Of course, it took an actual attack on U.S. territory to bring the country into the war. But even after that, Preston argues, the White House saw a need to educate Americans on the rationale for fighting and knowingly infused its wartime messaging with New Deal politics. Preston cites Frank Capra's Why We Fight documentaries, which presented World War II not merely as a defensive enterprise but as a Manichaean struggle that strengthened Americans at home through progressive policies. Preston argues that even after Pearl Harbor, the nation's distance from the heart of horror demanded messaging like Why We Fight—for "while Hawai'i had been attacked, Iowa remained safe."
In the book's final chapters, Preston argues that America's prosecution of the Cold War grew out of World War II and the Great Depression. The conflict with the Soviets, he writes bluntly, "didn't result from departing from Roosevelt's principles but from applying them." Preston cites the career of George Marshall—a New Dealer and military leader under President Roosevelt, a secretary of state and secretary of defense under President Harry Truman—as essential to this continuity. Marshall and those who supported his eponymously named plan to rebuild Europe sold it as a way to insure against potential Soviet aggression, a carryover from the logic of social insurance.
Marshall also echoed an emerging liberal shibboleth: that because Washington had withdrawn from the world in the interwar period, the Second World War was on some level America's fault. If the U.S. again failed to "fulfill her responsibility" of global leadership, Marshall argued, America courted "disaster for herself and the world."
On the domestic front, Cold War liberals like Marshall and Truman saw the showdown with the Soviets, much as they saw America's previous war with fascism, as a chance to remake the nation's economy and society—again in the name of national security. Both men favored universal military training, a labor regime that Marshall promised would instill "the ideals of responsible American citizenship" into every American male. The Cold War was an opportunity to reorder the economy, too.

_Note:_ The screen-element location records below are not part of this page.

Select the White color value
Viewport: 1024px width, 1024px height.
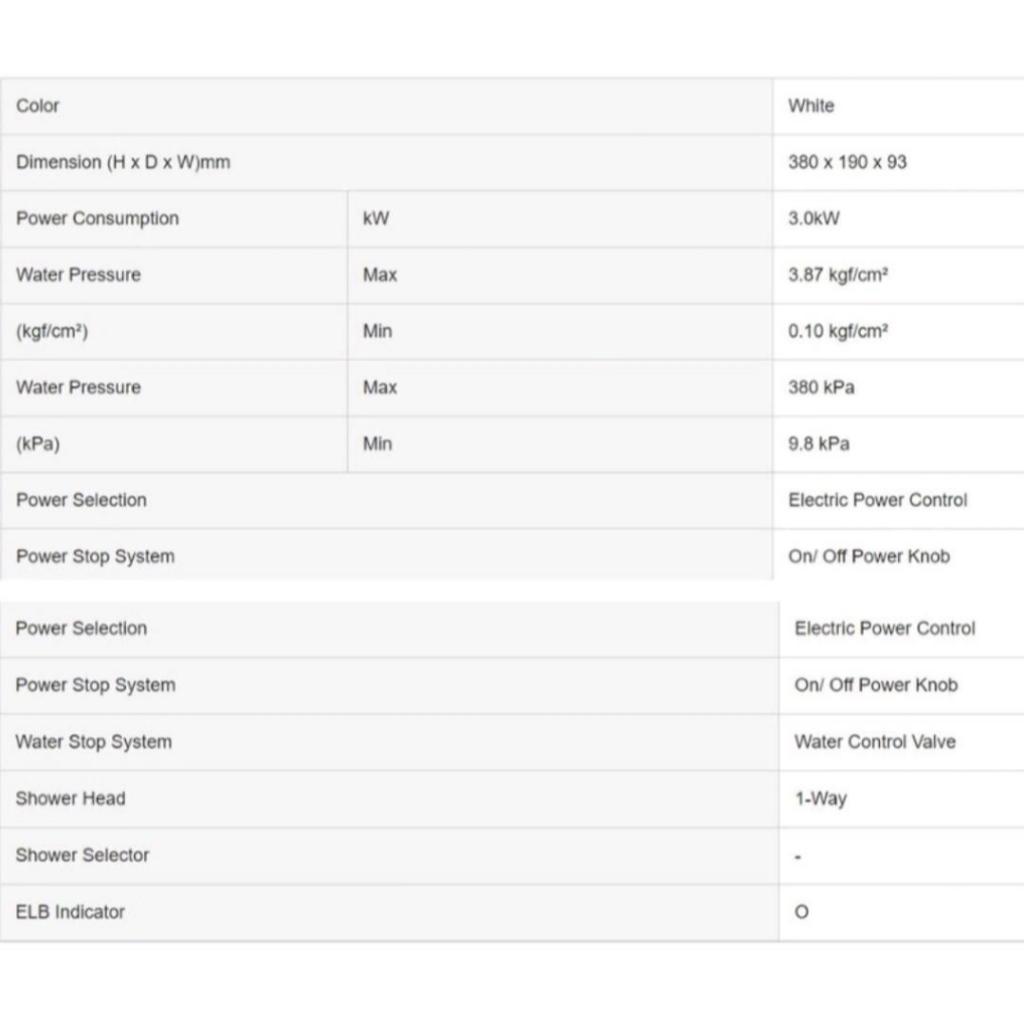[x=810, y=106]
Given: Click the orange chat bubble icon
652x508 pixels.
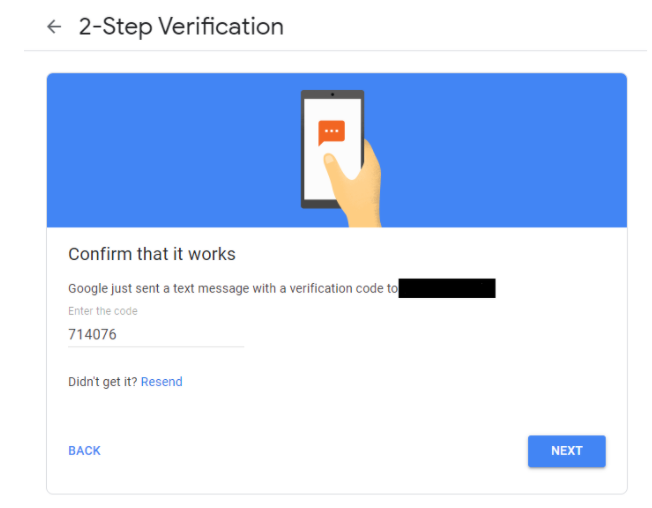Looking at the screenshot, I should coord(331,133).
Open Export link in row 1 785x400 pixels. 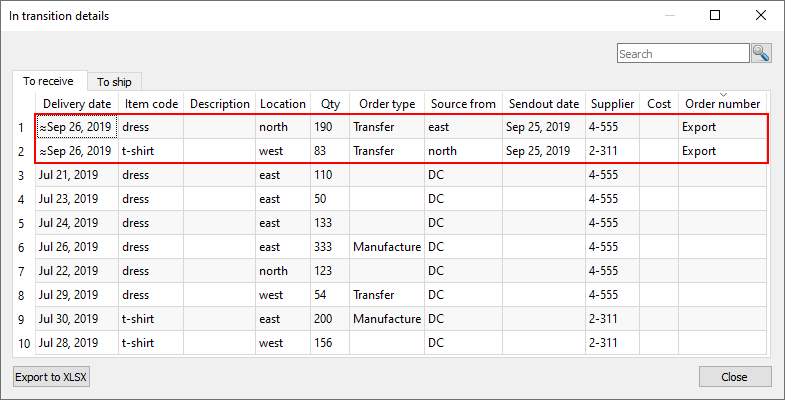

Truman argued in his 1947 State of the Union address that national security did not consist only of a military: It depended "on continued industrial harmony and production," which to Truman meant wage and price controls as well as sweeping interventions in housing, agriculture, and health care.
Preston's book joins a growing body of scholarship that shifts the genesis of the national security state and its related foreign policy from the early Cold War to the FDR administration. Such scholarship has often argued that the formation of the national security state was not merely reactive but lay within the New Deal, its assumptions about modernity, and its implications for liberalism. While earlier works such as James T. Sparrow's Warfare State focus on the domestic economy and Ira Katznelson's Fear Itself on domestic politics, Preston centers his book on how an elite progressive idea of national security became a bipartisan and ubiquitous social norm that spanned the challenges of fascism, communism, and beyond.
This wasn't the only source of the national security state, of course—it also grew out of interparty politics, the material push of the military-industrial complex, and the pull of overseas crises. But Preston makes a compelling case that New Deal liberalism was a big part of the picture. If his account is in some ways disheartening for civil libertarians, it also shows that the present paradigm was not natural and inevitable: It is a product of history, and it could be changed.